Data to use section start

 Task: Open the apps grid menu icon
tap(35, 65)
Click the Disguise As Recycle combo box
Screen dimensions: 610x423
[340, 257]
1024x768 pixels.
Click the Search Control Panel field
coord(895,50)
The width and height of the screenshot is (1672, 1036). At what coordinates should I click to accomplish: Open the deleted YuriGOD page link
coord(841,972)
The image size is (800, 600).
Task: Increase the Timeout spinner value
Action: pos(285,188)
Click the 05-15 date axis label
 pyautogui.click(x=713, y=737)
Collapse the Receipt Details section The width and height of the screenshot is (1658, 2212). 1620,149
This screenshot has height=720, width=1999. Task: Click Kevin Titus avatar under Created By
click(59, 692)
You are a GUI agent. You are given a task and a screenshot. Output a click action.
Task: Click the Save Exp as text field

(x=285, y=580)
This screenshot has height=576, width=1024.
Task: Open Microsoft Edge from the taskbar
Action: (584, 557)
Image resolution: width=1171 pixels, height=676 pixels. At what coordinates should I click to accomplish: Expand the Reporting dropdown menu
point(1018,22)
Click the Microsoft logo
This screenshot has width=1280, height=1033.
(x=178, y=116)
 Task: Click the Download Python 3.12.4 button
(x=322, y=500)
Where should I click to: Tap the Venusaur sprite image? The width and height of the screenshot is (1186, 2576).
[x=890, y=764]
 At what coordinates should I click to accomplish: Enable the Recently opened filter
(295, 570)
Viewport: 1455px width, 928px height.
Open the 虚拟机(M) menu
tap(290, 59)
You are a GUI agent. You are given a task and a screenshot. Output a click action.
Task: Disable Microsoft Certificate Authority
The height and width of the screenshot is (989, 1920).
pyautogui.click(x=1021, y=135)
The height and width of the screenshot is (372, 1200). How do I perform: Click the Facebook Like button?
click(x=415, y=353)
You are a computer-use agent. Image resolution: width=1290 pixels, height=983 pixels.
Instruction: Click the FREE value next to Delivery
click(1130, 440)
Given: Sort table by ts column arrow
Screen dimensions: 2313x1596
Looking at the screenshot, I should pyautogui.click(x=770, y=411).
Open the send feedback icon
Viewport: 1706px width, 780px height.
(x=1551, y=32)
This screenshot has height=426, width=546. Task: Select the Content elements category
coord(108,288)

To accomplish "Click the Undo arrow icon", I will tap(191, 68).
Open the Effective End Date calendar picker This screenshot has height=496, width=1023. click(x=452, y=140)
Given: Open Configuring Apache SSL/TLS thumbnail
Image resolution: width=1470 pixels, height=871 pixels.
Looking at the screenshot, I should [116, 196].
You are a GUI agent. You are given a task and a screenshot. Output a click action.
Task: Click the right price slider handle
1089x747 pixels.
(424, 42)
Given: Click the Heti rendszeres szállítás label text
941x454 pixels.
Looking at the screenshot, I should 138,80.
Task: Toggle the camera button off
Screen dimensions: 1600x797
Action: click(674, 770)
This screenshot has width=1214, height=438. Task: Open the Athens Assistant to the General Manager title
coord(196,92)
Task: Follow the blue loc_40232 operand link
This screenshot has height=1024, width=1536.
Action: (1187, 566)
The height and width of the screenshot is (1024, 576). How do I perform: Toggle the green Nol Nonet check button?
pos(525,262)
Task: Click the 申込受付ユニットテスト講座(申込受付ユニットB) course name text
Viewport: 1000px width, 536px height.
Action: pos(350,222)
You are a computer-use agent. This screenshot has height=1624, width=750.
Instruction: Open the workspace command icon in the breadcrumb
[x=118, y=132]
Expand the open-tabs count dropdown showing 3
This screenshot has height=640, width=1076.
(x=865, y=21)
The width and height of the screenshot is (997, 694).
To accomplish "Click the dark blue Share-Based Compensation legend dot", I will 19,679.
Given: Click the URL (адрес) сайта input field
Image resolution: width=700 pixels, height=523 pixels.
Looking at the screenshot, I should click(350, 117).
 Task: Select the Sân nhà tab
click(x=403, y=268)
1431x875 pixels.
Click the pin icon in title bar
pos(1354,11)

Data to use section end

__Exercise goal__: A faithful copy of the lines from the line containing "Instruction: Open the" to the end of the data should be set down, both ends included, and nothing more.

__Final answer__:
Instruction: Open the workspace command icon in the breadcrumb
[x=118, y=132]
Expand the open-tabs count dropdown showing 3
This screenshot has height=640, width=1076.
(x=865, y=21)
The width and height of the screenshot is (997, 694).
To accomplish "Click the dark blue Share-Based Compensation legend dot", I will 19,679.
Given: Click the URL (адрес) сайта input field
Image resolution: width=700 pixels, height=523 pixels.
Looking at the screenshot, I should click(350, 117).
 Task: Select the Sân nhà tab
click(x=403, y=268)
1431x875 pixels.
Click the pin icon in title bar
pos(1354,11)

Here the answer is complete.